5. COMMUNITY TREATMENT ORDERS/OUTPATIENT FORCED DRUGGING -
Under these "leash laws", psychiatrists have the power to force psychiatric patients to be treated in the community - the treatment is usually powerful, brain-damaging antidepressants and/or neuroleptics. If patients refuse to obey community treatment orders (CTOs) or "take their meds" (sometimes ordered by judges in the United States), they can be locked up again for longer periods or indefinitely. These psychiatric orders are enforced by community treatment teams of mental health professionals. In Ontario, patient appeals are rarely successful; CTOs may soon be challenged as Charter violations.
6. CHILD ABUSE -
Child psychiatrists frequently prescribe health-threatening antidepressants and neuroleptics to young children (some as young as 2 or 3 years old) as a treatment for "behavior disorder" or "mental illness". Some researchers have used children as guinea pigs in hi-risk drug experiments. In Canada and the United States, hundreds of thousands of children have been fraudulently diagnosed with the label attention deficit hyperactivity disorder (ADHD) or oppositional defiant disorder (ODD), and prescribed highly addictive stimulants like Ritalin. The United States government's national "teen screening" program targets and tests youth suspected of being "mentally ill". A similar program is recommended in the current mental health report of the Canadian Senate ("Out of the Shadows - Highlights and Recommendations", 2006, p.19)

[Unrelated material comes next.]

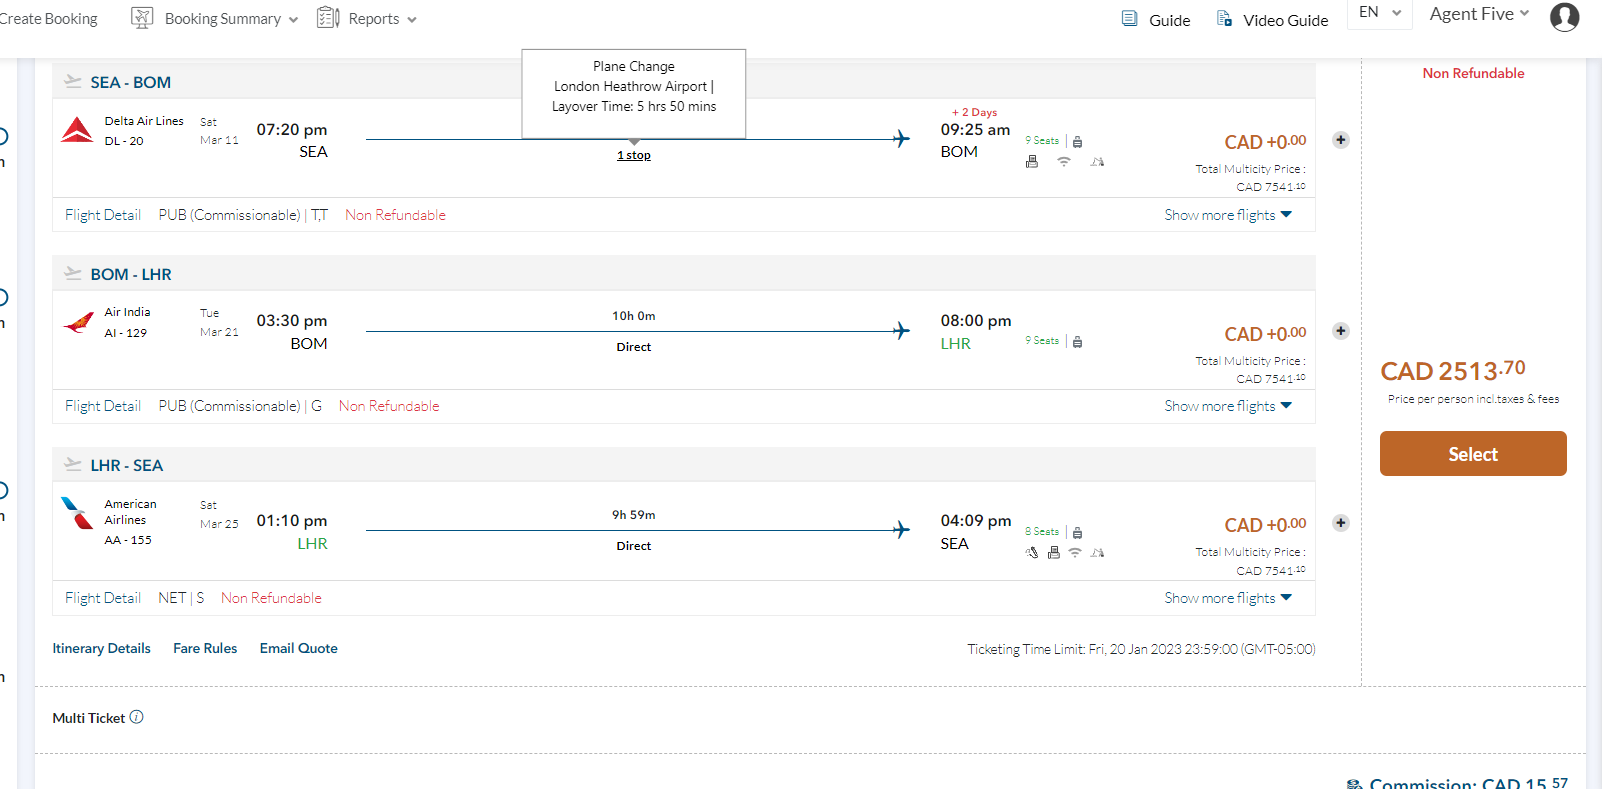
Task: Open the EN language dropdown
Action: pos(1379,13)
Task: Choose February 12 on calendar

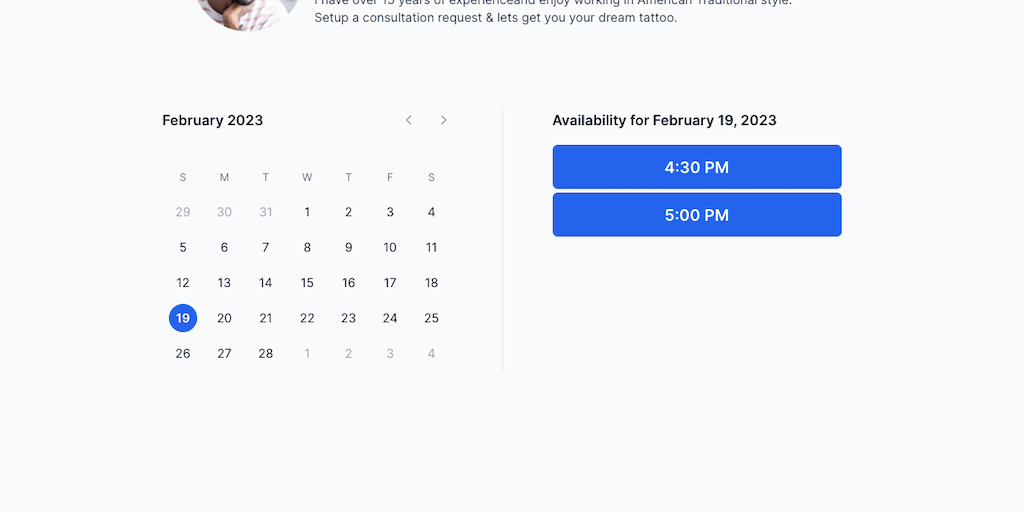Action: pyautogui.click(x=183, y=283)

7. TORTURE: PHYSICAL RESTRAINTS/"SECLUSION"
Adults and children labeled "non-compliant" or "unmanageable" are frequently subjected to 2-point, 4-point and sometimes 5-point restraints ordered by psychiatrists. Hundreds of patients have been seriously traumatized or died while restrained (see "Deadly Restraint" series in The Hartford Courant). Many have also languished in "seclusion", a form of solitary confinement. "Seclusion rooms" exist on virtually all psychiatric wards and hospitals. Patients experience restraints and seclusion as cruel and degrading punishment or torture. Physically and chemically restraining children is child abuse - a serious violation of the UN Convention Against Torture and the UN Convention on the Rights of the Child.
In April 2005, the Coalition Against Psychiatric Assault (CAPA), sponsored four days of public hearings on the effects of psychiatric drugs and electroshock Approximately 40 psychiatric survivors courageously testified about many of these rights abuses and violations they personally experienced. (see "Inquiry Into Psychiatry": - http://capa.oise.utoronto.ca).
We demand that governments immediately call public hearings into these psychiatric abuses - human rights violations the American Psychiatric Association and Canadian Psychiatric Association minimize or deny - in the name of "mental health".